We're not losing new-parents to other entertainment as we did before. The demographics of readers (usually less than 25 or more than 45) is losing its hole. I expect those that keep the reading habit to consume more in future years too.

The biggest gain will be in LARGE TYPE ereading. I personally know over a hundred individuals who returned to reading thanks to ereaders. Take some time to chat with your elder friends and discover the quiet revolution occurring now in large font ereading. (Hint, librarians clued me into this trend.)

Many good ebooks cost less than a used book plus the gas to buy that used book. Not to mention freeing the house from 'book clutter.'

One other tidbit. Because my favorite authors are able to distribute more than one book per year; either feed the machine (fan base) or watch it die. The losers? TV, movies, and internet surfing. Heck, even big6 authors are winning more sales. Why? Reading kindles the memories of enjoying prior reads, so readers search for new books by almost-forgotten favorites. Win-win-win

A very dynamic and fast growing market. I cannot wait to see the devices for this Christmas. We'll have new ereaders from the usual crowd (Sony, Amazon, B&N?, Kobo?) and a few new ones (Google books branded). And then the flood of tablets and smartphones.

Who wants to bet against reading on smartphones? Seriously...


wannabuy said...

Digital is now 20% of Random House's revenue:


David L. Shutter said...

"By 2020, when ereaders and ereading devices are as common as mp3 players, I'll be quite happy..."

Sounds good to me as well! For existing popular devices the technolgy is easy at this point, look at the average "app", an e-reader is no problem if not already available for whatever smart phone or "pad" you have. Just need the demand and, well, I guess that's up to us.

Back to work on my draft..and I too dream of a clutter free house.

Anonymous said...

You can eat dinner at McDonald's for a few dollars, and you've been able to do so since the 1950s. This obviously hasn't stopped more expensive restaurants from doing well. In fact, it hasn't even put the expensive burger joints out of business.

The race to the bottom is a myth, and it's the kind of myth that will destroy the careers of those who believe it. Joe is spot on with this one.

- Z

John Brown said...

Joe, I don't see how your last comment has anything to do with competition. Your book will be there forever. So will all the rest. And the books that are added every year. A massive ever-growing pile of books all competing for scarce dollars.

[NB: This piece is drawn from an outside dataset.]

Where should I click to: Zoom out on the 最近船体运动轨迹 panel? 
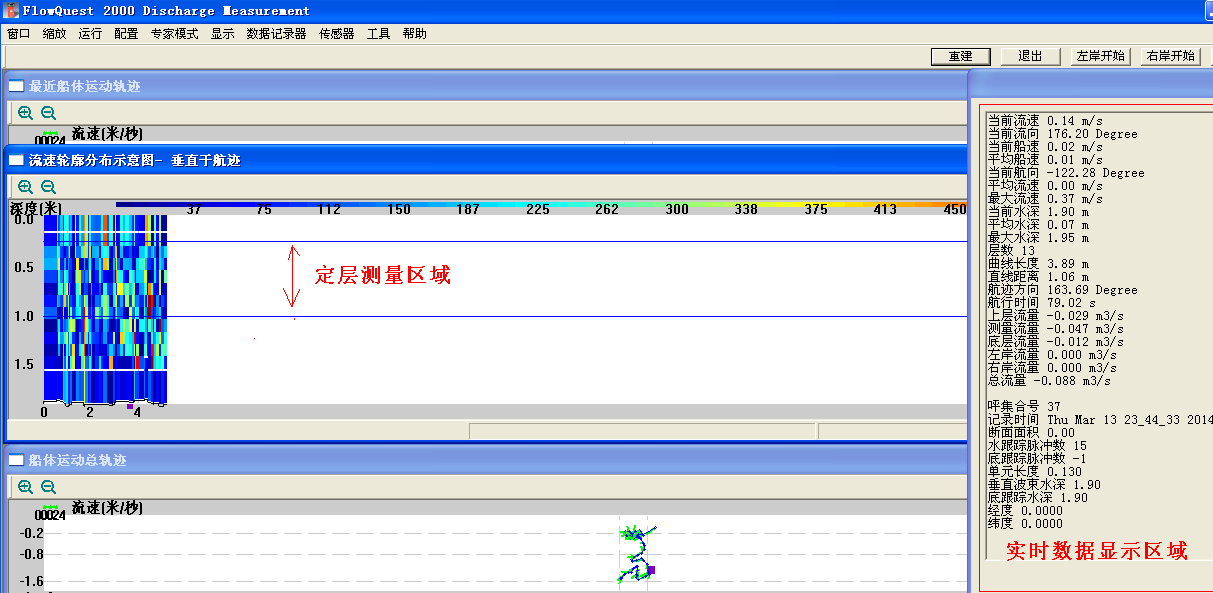48,113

Maybe you're saying that while it's true there's competition, as far as an individual author is concerned it doesn't amount to a practical hill of beans.

I can see that.

Or maybe you're just trying to drive home the point that ebooks open huge opportunities for more authors to make more money.

I can see that too.

Or maybe you want to point out that having an adversarial attitude with other authors is just plain moronic on many levels.

Amen, Brother Joe.

But the eworld hasn't ushered in a utopia of no constraints :)

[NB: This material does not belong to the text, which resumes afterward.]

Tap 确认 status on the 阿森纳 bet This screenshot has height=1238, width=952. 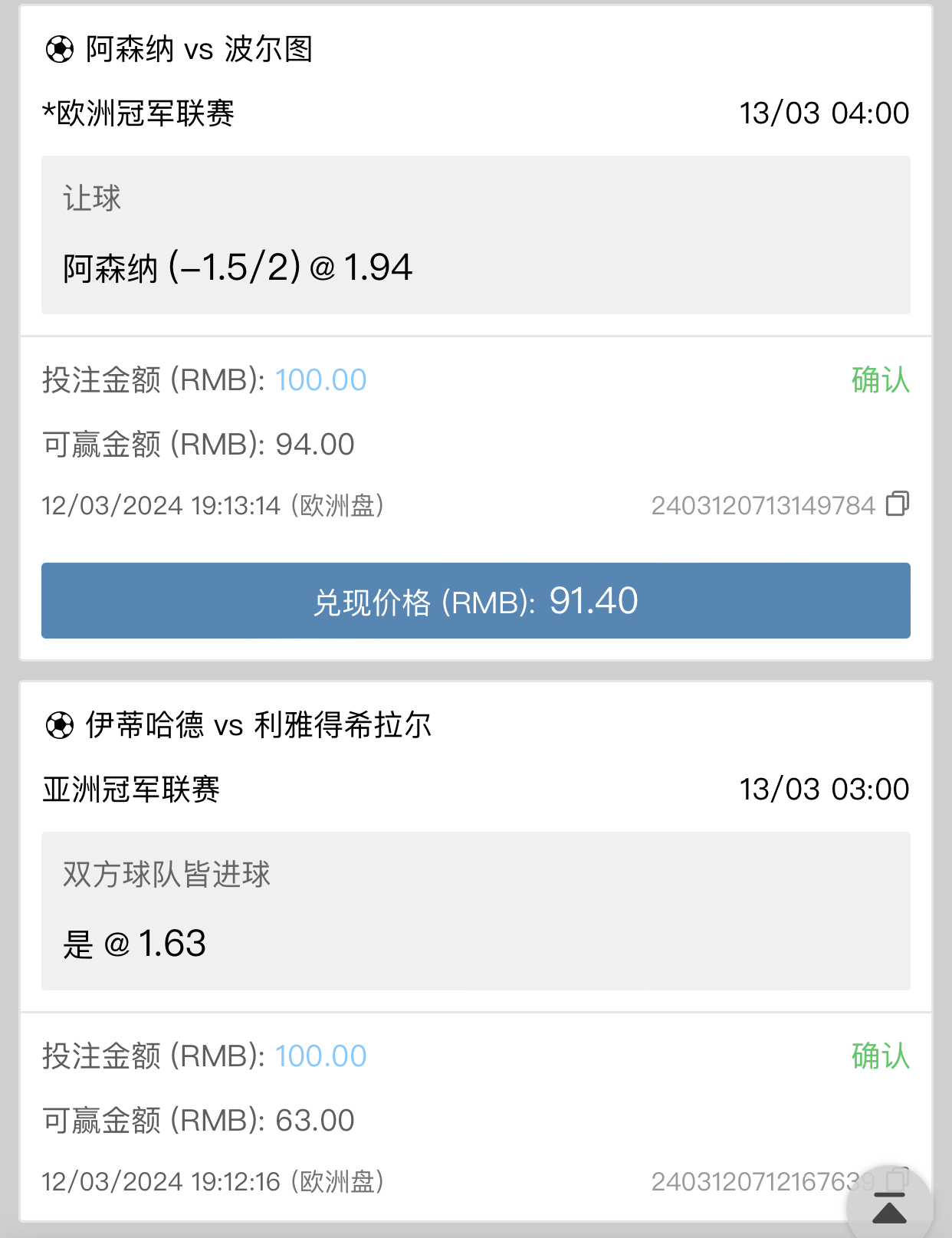click(880, 380)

It's really a small objection to an otherwise great post.

Wannabuy, you're absolutely right--demand isn't static. But that was never my claim.

Of course, demand can change. We're seeing that now with the intoduction of ebooks. We saw it with Rowling and again with Meyer, who both dragged millions into the reading public and turned teenage reading around.

But just because demand changes doesn't mean it becomes infinite. And it specifically doesn't mean that ebook pricing removes all constraints.

In the end, for any given period you want to look at, there is only so much demand that suppliers compete to fill.

I think the problem here is that, as farsighted and prophetic as Joe is, on this topic his comment is myopic--only seeing the sales in front of his face, not the decisions book buyers make all the time. And how they add up.

Which is fine. I think a case can be made that when you're in competition with a million other people for millions of slots, it's hard to see the competition as anything meaningful at all.

JA Konrath said...

A massive ever-growing pile of books all competing for scarce dollars.

If you think a customer pool of a billion people is scarce dollars, there's no point in continuing the debate.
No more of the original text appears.